*Task requirements:* The expected output is every line below, reproduced exactly.

---------- Given information

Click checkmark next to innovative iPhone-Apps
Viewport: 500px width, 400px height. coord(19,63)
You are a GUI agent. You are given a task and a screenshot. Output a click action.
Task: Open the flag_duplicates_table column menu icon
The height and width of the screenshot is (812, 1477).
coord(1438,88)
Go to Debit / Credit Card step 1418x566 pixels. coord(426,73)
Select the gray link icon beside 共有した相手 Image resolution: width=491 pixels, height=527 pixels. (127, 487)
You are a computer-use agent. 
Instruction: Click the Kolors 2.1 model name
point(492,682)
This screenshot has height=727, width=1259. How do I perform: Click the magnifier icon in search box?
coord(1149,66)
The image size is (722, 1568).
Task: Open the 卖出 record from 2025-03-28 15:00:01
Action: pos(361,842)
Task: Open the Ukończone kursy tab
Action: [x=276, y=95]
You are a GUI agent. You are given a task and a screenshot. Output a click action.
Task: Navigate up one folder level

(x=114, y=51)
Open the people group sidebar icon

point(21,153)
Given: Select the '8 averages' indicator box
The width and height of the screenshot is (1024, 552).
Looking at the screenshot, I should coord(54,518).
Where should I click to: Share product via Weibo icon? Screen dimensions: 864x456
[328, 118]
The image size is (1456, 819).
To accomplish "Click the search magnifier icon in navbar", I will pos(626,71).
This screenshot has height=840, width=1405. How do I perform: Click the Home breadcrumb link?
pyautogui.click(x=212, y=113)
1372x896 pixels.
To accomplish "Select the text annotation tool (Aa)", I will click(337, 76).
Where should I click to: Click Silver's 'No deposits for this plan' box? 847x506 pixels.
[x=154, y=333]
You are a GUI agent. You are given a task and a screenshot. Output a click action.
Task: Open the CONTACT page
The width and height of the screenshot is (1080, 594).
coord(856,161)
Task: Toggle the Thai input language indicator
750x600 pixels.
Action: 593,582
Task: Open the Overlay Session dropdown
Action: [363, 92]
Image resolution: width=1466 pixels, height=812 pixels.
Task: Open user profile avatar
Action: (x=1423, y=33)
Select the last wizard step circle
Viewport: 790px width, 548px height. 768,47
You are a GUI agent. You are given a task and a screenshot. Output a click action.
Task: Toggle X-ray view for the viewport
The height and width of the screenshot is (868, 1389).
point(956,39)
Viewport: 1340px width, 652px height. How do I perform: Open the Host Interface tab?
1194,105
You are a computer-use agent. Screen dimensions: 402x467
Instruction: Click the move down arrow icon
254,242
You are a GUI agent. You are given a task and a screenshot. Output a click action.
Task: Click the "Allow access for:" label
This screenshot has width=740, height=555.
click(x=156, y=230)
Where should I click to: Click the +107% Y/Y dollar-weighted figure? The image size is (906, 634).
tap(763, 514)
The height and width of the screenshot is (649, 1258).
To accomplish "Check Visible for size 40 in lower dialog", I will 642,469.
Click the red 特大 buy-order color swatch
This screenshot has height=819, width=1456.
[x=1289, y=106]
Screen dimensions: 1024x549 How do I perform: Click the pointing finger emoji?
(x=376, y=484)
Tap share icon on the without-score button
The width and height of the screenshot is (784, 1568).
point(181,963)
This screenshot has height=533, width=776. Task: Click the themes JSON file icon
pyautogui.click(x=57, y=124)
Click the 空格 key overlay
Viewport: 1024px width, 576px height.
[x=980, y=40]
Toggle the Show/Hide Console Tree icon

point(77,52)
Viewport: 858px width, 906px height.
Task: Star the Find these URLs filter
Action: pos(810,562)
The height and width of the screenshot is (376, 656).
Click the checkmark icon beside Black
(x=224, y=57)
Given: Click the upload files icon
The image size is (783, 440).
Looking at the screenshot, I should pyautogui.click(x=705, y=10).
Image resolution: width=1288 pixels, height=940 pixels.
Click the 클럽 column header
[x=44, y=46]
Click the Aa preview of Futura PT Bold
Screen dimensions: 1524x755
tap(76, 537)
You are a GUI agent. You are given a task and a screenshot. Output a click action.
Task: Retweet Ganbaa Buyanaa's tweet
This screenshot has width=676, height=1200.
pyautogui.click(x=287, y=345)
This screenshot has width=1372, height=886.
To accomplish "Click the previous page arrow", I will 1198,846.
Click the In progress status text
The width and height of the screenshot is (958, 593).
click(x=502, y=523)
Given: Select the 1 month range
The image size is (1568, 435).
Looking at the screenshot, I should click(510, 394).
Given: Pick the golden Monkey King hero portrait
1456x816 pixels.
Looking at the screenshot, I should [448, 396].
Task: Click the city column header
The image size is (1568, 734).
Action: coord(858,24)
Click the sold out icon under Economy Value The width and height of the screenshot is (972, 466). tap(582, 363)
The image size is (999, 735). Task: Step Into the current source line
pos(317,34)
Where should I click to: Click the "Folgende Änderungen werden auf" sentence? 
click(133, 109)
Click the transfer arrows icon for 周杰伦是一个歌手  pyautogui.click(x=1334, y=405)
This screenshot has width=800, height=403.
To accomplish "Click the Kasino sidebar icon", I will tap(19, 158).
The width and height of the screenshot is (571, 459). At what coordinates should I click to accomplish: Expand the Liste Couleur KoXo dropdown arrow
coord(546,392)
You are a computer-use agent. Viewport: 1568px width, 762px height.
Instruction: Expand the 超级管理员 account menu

--------------------

*Answer below:*
Click checkmark next to innovative iPhone-Apps
Viewport: 500px width, 400px height. coord(19,63)
You are a GUI agent. You are given a task and a screenshot. Output a click action.
Task: Open the flag_duplicates_table column menu icon
The height and width of the screenshot is (812, 1477).
coord(1438,88)
Go to Debit / Credit Card step 1418x566 pixels. coord(426,73)
Select the gray link icon beside 共有した相手 Image resolution: width=491 pixels, height=527 pixels. (127, 487)
You are a computer-use agent. 
Instruction: Click the Kolors 2.1 model name
point(492,682)
This screenshot has height=727, width=1259. How do I perform: Click the magnifier icon in search box?
coord(1149,66)
The image size is (722, 1568).
Task: Open the 卖出 record from 2025-03-28 15:00:01
Action: pos(361,842)
Task: Open the Ukończone kursy tab
Action: [x=276, y=95]
You are a GUI agent. You are given a task and a screenshot. Output a click action.
Task: Navigate up one folder level

(x=114, y=51)
Open the people group sidebar icon

point(21,153)
Given: Select the '8 averages' indicator box
The width and height of the screenshot is (1024, 552).
Looking at the screenshot, I should coord(54,518).
Where should I click to: Share product via Weibo icon? Screen dimensions: 864x456
[328, 118]
The image size is (1456, 819).
To accomplish "Click the search magnifier icon in navbar", I will pos(626,71).
This screenshot has height=840, width=1405. How do I perform: Click the Home breadcrumb link?
pyautogui.click(x=212, y=113)
1372x896 pixels.
To accomplish "Select the text annotation tool (Aa)", I will click(337, 76).
Where should I click to: Click Silver's 'No deposits for this plan' box? 847x506 pixels.
[x=154, y=333]
You are a GUI agent. You are given a task and a screenshot. Output a click action.
Task: Open the CONTACT page
The width and height of the screenshot is (1080, 594).
coord(856,161)
Task: Toggle the Thai input language indicator
750x600 pixels.
Action: 593,582
Task: Open the Overlay Session dropdown
Action: [363, 92]
Image resolution: width=1466 pixels, height=812 pixels.
Task: Open user profile avatar
Action: (x=1423, y=33)
Select the last wizard step circle
Viewport: 790px width, 548px height. 768,47
You are a GUI agent. You are given a task and a screenshot. Output a click action.
Task: Toggle X-ray view for the viewport
The height and width of the screenshot is (868, 1389).
point(956,39)
Viewport: 1340px width, 652px height. How do I perform: Open the Host Interface tab?
1194,105
You are a computer-use agent. Screen dimensions: 402x467
Instruction: Click the move down arrow icon
254,242
You are a GUI agent. You are given a task and a screenshot. Output a click action.
Task: Click the "Allow access for:" label
This screenshot has width=740, height=555.
click(x=156, y=230)
Where should I click to: Click the +107% Y/Y dollar-weighted figure? The image size is (906, 634).
tap(763, 514)
The height and width of the screenshot is (649, 1258).
To accomplish "Check Visible for size 40 in lower dialog", I will 642,469.
Click the red 特大 buy-order color swatch
This screenshot has height=819, width=1456.
[x=1289, y=106]
Screen dimensions: 1024x549 How do I perform: Click the pointing finger emoji?
(x=376, y=484)
Tap share icon on the without-score button
The width and height of the screenshot is (784, 1568).
point(181,963)
This screenshot has height=533, width=776. Task: Click the themes JSON file icon
pyautogui.click(x=57, y=124)
Click the 空格 key overlay
Viewport: 1024px width, 576px height.
[x=980, y=40]
Toggle the Show/Hide Console Tree icon

point(77,52)
Viewport: 858px width, 906px height.
Task: Star the Find these URLs filter
Action: pos(810,562)
The height and width of the screenshot is (376, 656).
Click the checkmark icon beside Black
(x=224, y=57)
Given: Click the upload files icon
The image size is (783, 440).
Looking at the screenshot, I should pyautogui.click(x=705, y=10).
Image resolution: width=1288 pixels, height=940 pixels.
Click the 클럽 column header
[x=44, y=46]
Click the Aa preview of Futura PT Bold
Screen dimensions: 1524x755
tap(76, 537)
You are a GUI agent. You are given a task and a screenshot. Output a click action.
Task: Retweet Ganbaa Buyanaa's tweet
This screenshot has width=676, height=1200.
pyautogui.click(x=287, y=345)
This screenshot has width=1372, height=886.
To accomplish "Click the previous page arrow", I will 1198,846.
Click the In progress status text
The width and height of the screenshot is (958, 593).
click(x=502, y=523)
Given: Select the 1 month range
The image size is (1568, 435).
Looking at the screenshot, I should click(510, 394).
Given: Pick the golden Monkey King hero portrait
1456x816 pixels.
Looking at the screenshot, I should [448, 396].
Task: Click the city column header
The image size is (1568, 734).
Action: coord(858,24)
Click the sold out icon under Economy Value The width and height of the screenshot is (972, 466). tap(582, 363)
The image size is (999, 735). Task: Step Into the current source line
pos(317,34)
Where should I click to: Click the "Folgende Änderungen werden auf" sentence? 
click(133, 109)
Click the transfer arrows icon for 周杰伦是一个歌手  pyautogui.click(x=1334, y=405)
This screenshot has width=800, height=403.
To accomplish "Click the Kasino sidebar icon", I will tap(19, 158).
The width and height of the screenshot is (571, 459). At what coordinates should I click to accomplish: Expand the Liste Couleur KoXo dropdown arrow
coord(546,392)
You are a computer-use agent. Viewport: 1568px width, 762px height.
Instruction: Expand the 超级管理员 account menu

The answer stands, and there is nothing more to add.